Data extracted from a collection
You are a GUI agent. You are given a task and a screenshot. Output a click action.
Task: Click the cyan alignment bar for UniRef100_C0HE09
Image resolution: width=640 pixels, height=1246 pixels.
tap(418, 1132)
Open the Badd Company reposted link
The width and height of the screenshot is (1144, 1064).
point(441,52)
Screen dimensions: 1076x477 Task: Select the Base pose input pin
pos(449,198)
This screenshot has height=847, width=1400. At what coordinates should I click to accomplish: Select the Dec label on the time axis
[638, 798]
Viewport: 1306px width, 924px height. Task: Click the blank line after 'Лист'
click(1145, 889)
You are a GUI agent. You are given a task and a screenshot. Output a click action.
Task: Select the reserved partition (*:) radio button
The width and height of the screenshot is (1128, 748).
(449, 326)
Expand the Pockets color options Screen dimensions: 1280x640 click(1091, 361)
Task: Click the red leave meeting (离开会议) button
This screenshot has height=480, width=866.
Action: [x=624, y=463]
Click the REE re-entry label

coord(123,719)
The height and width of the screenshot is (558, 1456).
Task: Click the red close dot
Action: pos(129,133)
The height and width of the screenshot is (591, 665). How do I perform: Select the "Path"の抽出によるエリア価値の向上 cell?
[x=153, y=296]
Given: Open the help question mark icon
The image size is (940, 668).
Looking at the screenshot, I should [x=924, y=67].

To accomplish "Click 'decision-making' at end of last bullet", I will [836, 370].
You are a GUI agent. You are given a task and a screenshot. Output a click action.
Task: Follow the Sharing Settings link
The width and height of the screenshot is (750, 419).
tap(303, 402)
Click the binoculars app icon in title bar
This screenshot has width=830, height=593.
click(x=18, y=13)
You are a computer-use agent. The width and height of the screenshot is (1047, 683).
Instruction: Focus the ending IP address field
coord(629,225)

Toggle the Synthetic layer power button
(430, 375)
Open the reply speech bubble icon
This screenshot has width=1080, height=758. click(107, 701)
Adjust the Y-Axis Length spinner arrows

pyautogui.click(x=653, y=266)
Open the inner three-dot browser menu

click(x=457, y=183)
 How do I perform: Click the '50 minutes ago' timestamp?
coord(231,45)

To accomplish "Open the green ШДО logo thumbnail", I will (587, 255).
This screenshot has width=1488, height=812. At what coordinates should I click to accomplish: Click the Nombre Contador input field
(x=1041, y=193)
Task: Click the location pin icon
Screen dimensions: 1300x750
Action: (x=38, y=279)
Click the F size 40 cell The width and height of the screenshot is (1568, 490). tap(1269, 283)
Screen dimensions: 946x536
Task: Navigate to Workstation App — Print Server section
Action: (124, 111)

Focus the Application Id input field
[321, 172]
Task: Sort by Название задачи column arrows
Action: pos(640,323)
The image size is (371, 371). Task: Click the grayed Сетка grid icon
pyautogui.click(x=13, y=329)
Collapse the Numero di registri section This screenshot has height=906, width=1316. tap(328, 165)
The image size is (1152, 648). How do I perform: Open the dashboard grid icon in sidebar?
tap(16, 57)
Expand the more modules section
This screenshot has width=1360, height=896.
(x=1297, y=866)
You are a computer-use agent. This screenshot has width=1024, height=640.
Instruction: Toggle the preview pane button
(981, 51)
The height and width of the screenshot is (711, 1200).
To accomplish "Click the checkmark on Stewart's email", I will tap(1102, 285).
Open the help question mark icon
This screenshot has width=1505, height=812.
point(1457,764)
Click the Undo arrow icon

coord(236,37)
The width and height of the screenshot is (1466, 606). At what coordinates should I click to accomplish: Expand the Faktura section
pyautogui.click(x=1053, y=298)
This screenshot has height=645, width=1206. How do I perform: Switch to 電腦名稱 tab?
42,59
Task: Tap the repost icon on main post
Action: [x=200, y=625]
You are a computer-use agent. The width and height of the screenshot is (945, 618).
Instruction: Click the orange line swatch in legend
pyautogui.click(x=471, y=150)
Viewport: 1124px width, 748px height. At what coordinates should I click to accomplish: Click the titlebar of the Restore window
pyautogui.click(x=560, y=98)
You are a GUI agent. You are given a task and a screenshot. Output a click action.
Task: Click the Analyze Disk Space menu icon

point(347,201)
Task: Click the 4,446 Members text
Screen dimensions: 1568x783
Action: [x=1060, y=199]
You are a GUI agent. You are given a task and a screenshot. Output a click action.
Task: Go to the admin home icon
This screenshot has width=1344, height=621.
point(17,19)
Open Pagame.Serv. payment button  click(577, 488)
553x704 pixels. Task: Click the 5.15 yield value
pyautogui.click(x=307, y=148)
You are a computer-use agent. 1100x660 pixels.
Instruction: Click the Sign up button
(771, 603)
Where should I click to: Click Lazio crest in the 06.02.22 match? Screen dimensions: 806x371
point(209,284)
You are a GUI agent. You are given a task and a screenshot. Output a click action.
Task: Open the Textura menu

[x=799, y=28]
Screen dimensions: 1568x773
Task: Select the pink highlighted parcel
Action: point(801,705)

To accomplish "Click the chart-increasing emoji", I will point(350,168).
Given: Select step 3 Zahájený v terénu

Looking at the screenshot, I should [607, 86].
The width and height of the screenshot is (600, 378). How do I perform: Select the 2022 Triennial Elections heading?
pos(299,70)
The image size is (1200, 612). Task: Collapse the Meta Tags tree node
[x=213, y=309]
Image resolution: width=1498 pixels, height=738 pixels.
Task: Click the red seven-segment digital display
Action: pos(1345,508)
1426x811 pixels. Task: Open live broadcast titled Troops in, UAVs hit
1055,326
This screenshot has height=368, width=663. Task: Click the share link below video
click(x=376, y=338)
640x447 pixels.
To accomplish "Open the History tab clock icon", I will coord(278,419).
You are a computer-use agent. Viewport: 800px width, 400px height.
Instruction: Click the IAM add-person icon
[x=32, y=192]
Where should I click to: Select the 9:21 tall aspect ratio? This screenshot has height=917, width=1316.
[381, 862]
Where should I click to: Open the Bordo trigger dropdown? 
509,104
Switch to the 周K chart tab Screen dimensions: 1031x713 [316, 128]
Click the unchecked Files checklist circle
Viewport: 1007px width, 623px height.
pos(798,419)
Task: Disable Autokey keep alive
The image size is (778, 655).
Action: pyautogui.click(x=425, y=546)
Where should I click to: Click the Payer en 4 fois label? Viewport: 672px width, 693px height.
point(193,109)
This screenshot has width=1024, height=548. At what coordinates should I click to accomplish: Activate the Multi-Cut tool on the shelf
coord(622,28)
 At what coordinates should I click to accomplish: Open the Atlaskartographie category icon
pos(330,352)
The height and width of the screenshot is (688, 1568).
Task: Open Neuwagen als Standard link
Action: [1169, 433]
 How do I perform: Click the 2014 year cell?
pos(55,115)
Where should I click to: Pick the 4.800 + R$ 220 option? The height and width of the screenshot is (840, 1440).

- Your instructions:
Each line of the records that contains the string "question" must be copied.

- Response to the exercise:
Given: Open the help question mark icon
Open the help question mark icon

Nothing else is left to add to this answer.